The world of work is going through a major transformation. Technological advances are creating new jobs and at the same time leaving many people behind as their skills are no longer needed. A new study by the International Labor Organization’s Global Commission on the Future of Work addresses the many uncertainties arising from this new reality.
The International Labor Organization agrees artificial intelligence, automation and robotics will lead to job losses, as people’s skills become obsolete. But it says these same technological advances, along with the greening of economies also will create millions of new jobs.
Change is coming
The co-chair of the ILO Global Commission on the Future of Work, South African President Cyril Ramaphosa, says these advances offer many opportunities. But he warns people must harness the new technologies for the world of work and not be allowed to control the future shape of work.
“In the 20th century, we established that labor is not a commodity. In the 21st century, we must also ensure that labor is not a robot. We propose a human in command type of approach ensuring that technology frees workers and improves work rather than reducing their control,” he said.
Ramaphosa says change is inevitable and will happen whether people like it or not.
“We believe that we would rather be ahead of the curve rather than behind it and get the developments that are unfolding to shape us and to lead us. We need to be ahead so that we can shape the type of world of work that we want to see,” he said.
In its study, the 27-member commission has adopted a human-centered approach. At this time of unprecedented change, ILO Director-General Guy Ryder says having people at the heart of this debate is critical for achieving a decent future of work.

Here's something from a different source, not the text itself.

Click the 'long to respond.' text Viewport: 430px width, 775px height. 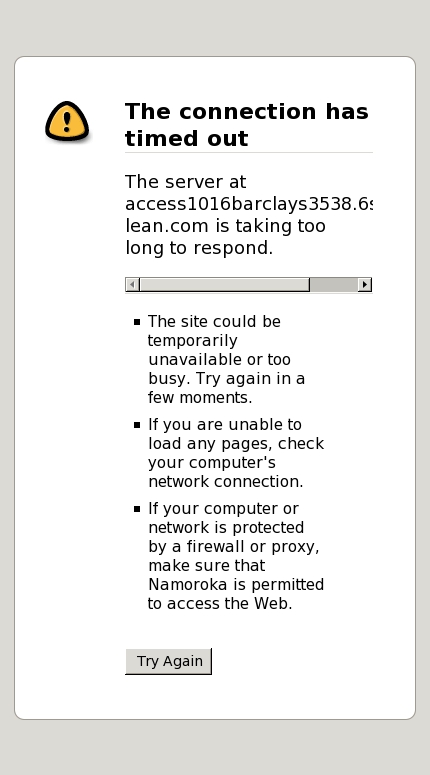coord(199,248)
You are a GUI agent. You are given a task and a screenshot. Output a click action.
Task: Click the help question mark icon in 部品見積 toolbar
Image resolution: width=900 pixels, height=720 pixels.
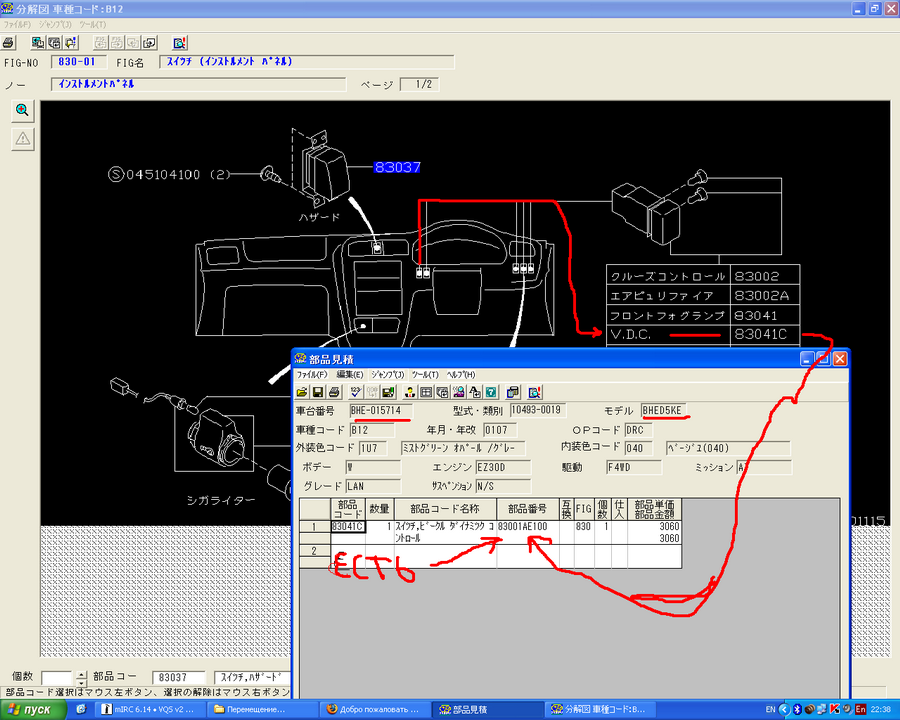(491, 391)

“I think people, families, countries around the world are indeed grappling with the challenges and the opportunities of transformative change at work and the ambition of our commission … is, in a very concise and a very clear, and I think above all an action oriented way to try to set out a road map of how we can indeed seize the opportunities and deal satisfactorily with those challenges,” Ryder said.
After 15 months of work, the commission has come up with 10 recommendations for attaining decent and sustainable work. They include a call for a universal labor guarantee to protect workers’ rights, an adequate living wage and a safe workplace.

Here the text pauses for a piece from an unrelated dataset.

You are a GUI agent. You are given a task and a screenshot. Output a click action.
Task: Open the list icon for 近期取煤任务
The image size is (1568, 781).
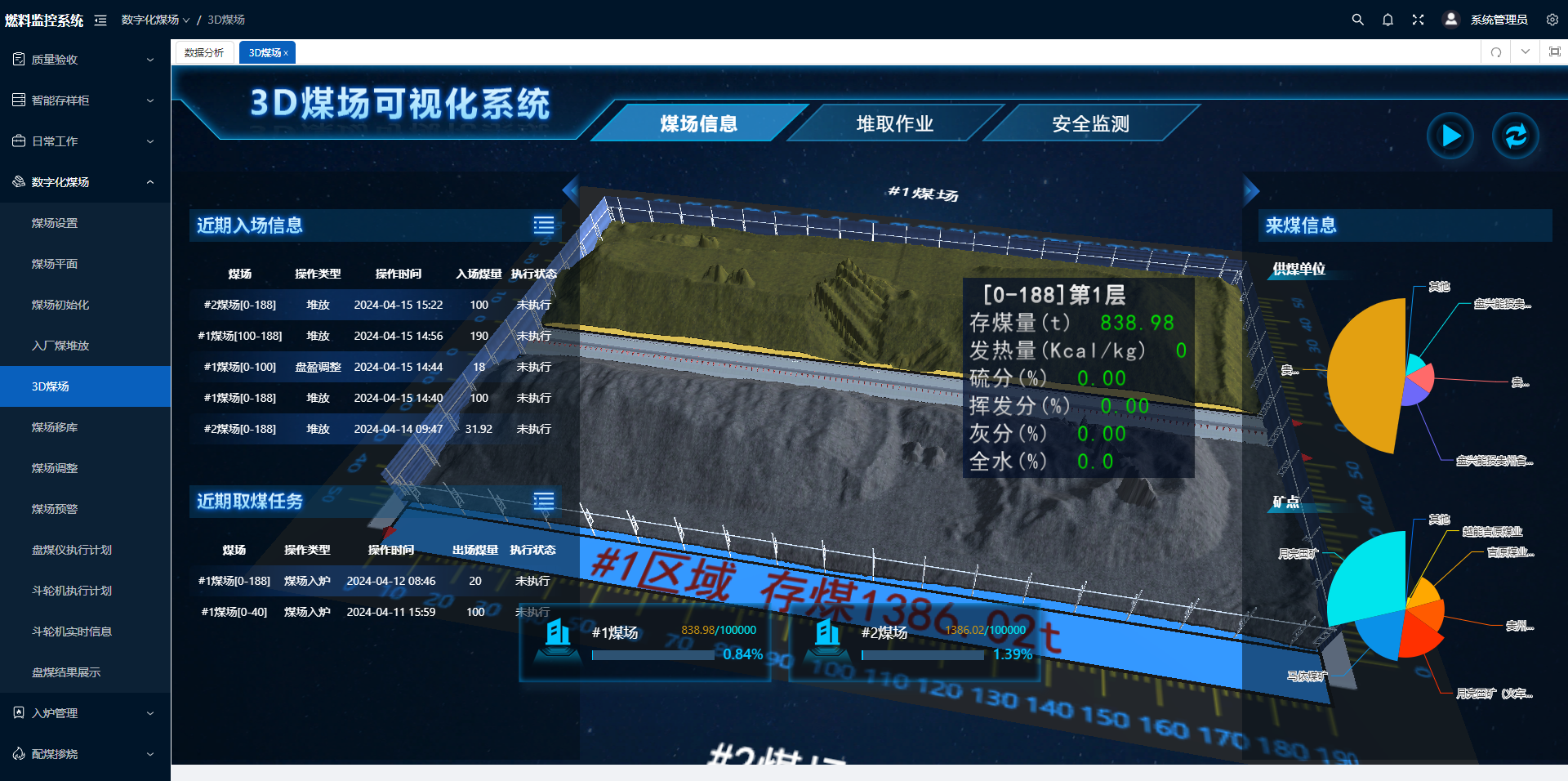click(x=544, y=502)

The commission proposes social protection measures from birth to old age. It says technological change must be managed to boost decent work. It says the gender gap should be closed and equality achieved in the workplace.
Ryder says the report puts a heavy emphasis on life-long learning and the renewal of skills throughout one’s working life.
“With the rapidity of change being what it is at work today,” he said, “it is simply not realistic to believe that the skills that we acquire at the beginning of our lives in our education, what we tend to think of as a period of our education will serve us throughout a working life. I mean, the shelf life of skills acquired at the beginning is a lot shorter than working life is going to be.”
Ryder notes the future number of jobs or the future of employment will not be determined alone by the autonomous forward march of technology. He says that will depend on the choices of policymakers.
The commission study indicates it is reasonable to assume that humans and robots will be able to live in harmony with one another — if humans are put in control of the forward application of technology.